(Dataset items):
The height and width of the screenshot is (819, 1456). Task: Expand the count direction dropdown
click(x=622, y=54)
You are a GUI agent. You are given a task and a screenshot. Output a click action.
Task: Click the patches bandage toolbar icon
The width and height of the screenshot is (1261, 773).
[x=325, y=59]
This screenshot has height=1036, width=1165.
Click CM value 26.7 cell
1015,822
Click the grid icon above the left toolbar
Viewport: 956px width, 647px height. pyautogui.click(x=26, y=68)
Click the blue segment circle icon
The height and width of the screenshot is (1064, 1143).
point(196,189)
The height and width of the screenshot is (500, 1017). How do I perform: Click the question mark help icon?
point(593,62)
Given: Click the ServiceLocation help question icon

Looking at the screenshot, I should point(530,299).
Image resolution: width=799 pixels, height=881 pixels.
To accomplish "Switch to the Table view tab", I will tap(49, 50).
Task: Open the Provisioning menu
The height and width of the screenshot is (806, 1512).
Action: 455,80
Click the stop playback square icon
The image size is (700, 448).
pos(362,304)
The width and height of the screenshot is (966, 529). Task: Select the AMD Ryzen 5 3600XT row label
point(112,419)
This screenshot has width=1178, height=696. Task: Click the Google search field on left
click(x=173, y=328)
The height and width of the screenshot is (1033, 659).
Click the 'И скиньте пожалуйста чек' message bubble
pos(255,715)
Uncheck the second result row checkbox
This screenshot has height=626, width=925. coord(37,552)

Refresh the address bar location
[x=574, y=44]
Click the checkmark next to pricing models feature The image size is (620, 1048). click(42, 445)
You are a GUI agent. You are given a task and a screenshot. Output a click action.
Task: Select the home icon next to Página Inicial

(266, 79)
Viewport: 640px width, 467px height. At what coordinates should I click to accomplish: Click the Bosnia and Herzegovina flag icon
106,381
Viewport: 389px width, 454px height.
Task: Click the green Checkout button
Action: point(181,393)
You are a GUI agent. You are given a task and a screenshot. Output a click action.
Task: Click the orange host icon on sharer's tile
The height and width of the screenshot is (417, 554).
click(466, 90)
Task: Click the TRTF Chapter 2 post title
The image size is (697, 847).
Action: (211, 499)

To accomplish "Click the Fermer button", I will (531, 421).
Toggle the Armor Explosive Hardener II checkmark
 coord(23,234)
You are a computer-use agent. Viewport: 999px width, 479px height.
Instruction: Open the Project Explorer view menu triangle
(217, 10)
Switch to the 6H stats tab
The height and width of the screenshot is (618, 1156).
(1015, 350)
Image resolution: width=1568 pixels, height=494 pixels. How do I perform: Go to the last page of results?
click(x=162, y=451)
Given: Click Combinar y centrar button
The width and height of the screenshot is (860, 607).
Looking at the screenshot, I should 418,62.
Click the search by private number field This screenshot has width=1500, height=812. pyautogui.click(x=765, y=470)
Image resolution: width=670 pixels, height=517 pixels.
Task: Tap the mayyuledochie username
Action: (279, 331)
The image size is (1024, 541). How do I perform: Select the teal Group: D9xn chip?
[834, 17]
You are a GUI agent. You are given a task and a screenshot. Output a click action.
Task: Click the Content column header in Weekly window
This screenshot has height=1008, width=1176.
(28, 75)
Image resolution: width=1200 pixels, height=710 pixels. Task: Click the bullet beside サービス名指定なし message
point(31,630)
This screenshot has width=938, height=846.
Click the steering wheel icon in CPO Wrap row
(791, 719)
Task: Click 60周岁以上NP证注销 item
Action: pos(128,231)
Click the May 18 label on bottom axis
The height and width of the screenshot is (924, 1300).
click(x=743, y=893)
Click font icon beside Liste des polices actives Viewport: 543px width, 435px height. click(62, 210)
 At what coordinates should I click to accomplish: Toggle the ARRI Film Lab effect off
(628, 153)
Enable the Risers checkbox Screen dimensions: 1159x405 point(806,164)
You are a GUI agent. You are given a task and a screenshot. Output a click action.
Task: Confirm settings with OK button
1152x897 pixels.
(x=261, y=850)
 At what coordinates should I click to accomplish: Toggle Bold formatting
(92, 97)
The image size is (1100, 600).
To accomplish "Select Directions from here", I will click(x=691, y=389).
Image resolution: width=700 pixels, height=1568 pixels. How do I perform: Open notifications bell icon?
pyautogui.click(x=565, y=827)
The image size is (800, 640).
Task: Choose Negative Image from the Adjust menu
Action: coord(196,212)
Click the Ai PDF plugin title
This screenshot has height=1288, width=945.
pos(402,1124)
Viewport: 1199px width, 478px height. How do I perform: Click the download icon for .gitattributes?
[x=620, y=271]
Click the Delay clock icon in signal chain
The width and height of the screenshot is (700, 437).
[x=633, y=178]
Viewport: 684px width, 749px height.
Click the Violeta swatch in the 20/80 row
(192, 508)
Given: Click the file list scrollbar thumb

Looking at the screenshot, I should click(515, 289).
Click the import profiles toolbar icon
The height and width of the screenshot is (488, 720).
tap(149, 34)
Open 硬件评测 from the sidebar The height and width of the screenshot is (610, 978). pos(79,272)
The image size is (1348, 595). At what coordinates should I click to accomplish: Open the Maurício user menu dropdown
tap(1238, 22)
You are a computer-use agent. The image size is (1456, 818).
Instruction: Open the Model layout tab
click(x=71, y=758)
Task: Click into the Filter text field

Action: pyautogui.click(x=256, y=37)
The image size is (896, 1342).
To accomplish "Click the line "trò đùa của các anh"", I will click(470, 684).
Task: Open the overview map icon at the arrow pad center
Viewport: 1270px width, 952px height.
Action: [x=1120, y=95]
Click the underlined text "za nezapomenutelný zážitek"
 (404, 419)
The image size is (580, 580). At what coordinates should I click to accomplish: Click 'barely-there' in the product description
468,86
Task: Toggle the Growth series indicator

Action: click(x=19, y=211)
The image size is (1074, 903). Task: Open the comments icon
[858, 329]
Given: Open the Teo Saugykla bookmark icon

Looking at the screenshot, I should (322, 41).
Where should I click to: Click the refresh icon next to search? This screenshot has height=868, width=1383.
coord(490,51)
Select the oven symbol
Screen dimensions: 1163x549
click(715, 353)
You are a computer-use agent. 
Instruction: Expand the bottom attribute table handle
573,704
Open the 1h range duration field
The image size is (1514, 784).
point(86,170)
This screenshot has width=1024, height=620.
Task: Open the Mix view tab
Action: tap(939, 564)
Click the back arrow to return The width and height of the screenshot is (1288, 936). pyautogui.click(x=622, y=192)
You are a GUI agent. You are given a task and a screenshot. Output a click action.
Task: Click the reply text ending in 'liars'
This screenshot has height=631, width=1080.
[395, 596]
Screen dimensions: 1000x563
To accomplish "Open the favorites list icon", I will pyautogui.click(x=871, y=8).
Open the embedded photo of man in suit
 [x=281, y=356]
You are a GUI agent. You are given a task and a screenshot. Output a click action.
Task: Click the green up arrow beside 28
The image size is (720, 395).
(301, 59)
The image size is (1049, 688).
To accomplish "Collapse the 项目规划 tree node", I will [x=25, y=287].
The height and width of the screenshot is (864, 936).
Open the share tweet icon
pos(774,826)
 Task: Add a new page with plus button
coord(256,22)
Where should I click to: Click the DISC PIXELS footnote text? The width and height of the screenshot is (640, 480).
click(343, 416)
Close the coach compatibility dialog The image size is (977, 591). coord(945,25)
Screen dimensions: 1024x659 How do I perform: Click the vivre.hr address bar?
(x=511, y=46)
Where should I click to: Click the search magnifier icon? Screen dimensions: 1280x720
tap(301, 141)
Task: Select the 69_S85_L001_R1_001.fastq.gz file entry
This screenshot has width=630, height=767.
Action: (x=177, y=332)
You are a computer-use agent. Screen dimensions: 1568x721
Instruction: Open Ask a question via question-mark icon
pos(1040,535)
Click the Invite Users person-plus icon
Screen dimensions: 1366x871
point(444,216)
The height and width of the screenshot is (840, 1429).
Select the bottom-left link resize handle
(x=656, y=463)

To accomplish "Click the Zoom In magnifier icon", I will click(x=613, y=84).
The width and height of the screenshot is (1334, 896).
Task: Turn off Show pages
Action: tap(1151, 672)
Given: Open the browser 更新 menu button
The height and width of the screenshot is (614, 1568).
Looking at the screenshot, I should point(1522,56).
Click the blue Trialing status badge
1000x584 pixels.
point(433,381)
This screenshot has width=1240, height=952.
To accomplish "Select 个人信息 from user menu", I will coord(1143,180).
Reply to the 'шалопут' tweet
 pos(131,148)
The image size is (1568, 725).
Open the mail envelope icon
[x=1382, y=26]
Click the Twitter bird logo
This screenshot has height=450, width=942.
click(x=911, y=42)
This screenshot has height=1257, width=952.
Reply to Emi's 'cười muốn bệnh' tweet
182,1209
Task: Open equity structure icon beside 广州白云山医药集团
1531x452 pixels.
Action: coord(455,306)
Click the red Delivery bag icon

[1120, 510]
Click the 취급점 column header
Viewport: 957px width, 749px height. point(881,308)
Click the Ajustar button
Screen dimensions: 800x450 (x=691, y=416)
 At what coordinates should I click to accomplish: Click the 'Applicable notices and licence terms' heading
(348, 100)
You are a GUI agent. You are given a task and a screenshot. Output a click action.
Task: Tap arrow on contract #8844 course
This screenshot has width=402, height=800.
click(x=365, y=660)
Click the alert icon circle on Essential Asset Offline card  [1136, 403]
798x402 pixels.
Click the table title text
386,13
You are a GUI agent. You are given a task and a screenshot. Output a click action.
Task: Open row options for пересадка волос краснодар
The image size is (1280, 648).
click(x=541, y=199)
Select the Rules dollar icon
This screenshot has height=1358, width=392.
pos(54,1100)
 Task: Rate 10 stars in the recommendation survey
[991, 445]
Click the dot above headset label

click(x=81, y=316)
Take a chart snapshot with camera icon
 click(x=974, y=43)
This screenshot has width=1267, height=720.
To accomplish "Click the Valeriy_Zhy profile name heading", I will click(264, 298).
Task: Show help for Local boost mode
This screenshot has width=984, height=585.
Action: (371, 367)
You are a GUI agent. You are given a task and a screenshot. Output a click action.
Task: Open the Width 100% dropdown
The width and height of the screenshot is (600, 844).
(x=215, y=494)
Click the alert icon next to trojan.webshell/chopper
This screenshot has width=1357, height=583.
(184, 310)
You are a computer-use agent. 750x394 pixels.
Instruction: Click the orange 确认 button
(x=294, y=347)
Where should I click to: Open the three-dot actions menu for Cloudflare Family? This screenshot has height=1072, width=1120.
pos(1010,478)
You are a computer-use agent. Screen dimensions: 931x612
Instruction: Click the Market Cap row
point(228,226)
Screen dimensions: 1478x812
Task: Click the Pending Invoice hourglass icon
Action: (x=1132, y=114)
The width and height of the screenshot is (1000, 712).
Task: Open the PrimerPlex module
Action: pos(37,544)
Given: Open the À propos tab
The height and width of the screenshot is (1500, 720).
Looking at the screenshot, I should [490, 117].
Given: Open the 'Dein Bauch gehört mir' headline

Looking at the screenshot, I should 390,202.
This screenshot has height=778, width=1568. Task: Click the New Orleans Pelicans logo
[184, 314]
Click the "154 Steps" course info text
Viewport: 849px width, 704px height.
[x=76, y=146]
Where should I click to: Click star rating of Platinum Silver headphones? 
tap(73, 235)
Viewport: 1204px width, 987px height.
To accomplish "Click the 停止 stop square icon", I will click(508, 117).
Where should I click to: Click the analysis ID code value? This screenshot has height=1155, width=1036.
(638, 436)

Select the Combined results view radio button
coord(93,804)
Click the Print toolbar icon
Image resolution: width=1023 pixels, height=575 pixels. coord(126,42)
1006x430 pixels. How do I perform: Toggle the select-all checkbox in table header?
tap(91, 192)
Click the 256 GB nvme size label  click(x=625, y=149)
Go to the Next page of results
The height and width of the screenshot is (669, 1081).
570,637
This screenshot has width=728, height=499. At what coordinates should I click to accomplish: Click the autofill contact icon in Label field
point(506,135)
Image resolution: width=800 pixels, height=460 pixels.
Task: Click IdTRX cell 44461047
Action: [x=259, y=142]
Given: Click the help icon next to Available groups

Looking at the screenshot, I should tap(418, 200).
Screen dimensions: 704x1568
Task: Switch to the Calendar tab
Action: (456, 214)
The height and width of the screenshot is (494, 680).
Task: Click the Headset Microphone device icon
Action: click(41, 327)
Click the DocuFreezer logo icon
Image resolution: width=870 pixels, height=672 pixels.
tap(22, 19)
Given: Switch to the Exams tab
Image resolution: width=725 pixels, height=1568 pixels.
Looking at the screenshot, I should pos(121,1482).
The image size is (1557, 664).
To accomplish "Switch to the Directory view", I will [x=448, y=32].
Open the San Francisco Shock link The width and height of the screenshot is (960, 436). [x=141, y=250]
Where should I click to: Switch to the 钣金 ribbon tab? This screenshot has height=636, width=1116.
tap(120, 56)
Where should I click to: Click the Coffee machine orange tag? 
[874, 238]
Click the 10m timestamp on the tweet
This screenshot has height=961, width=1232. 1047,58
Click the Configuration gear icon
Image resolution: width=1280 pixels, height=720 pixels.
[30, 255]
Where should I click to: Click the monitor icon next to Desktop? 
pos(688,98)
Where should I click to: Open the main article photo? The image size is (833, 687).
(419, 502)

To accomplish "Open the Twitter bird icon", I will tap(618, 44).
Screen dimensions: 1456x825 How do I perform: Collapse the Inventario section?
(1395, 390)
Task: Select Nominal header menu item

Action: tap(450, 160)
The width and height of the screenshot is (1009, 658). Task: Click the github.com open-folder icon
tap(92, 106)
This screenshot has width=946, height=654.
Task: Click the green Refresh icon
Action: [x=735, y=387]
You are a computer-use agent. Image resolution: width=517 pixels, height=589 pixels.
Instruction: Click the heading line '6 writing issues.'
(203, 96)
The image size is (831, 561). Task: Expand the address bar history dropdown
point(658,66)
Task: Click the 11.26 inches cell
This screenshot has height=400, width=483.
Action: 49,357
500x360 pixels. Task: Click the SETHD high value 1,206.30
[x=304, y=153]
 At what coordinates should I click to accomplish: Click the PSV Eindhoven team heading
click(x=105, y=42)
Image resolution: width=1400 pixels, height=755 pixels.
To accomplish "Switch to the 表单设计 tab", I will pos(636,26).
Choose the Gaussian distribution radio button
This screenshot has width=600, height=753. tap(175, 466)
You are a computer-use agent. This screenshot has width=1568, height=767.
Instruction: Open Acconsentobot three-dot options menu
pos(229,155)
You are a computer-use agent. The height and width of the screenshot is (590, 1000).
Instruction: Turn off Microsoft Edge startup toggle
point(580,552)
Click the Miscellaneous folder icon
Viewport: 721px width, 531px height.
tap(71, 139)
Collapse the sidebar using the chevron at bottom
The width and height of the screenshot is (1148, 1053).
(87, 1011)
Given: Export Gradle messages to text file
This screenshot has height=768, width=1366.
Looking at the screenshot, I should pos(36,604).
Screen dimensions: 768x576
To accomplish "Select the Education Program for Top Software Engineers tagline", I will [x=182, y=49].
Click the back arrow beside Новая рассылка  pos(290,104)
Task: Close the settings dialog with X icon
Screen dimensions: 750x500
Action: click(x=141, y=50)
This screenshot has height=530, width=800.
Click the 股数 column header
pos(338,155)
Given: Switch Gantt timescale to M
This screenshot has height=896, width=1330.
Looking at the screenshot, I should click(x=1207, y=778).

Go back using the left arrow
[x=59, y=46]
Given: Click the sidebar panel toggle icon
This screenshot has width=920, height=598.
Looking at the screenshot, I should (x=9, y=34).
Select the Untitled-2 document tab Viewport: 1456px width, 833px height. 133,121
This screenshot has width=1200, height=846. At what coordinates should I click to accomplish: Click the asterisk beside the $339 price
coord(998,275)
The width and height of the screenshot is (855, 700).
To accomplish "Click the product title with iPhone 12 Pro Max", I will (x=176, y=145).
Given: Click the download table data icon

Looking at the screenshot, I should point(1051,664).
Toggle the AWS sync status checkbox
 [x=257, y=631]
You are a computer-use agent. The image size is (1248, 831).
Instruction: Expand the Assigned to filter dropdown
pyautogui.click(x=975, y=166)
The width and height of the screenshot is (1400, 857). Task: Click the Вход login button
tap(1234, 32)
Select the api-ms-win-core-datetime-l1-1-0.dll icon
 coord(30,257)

(WORK ITEM):
Give the number of lines in the data that contain the string "Close", and nothing else.

(RESPONSE TO THE EXERCISE):
2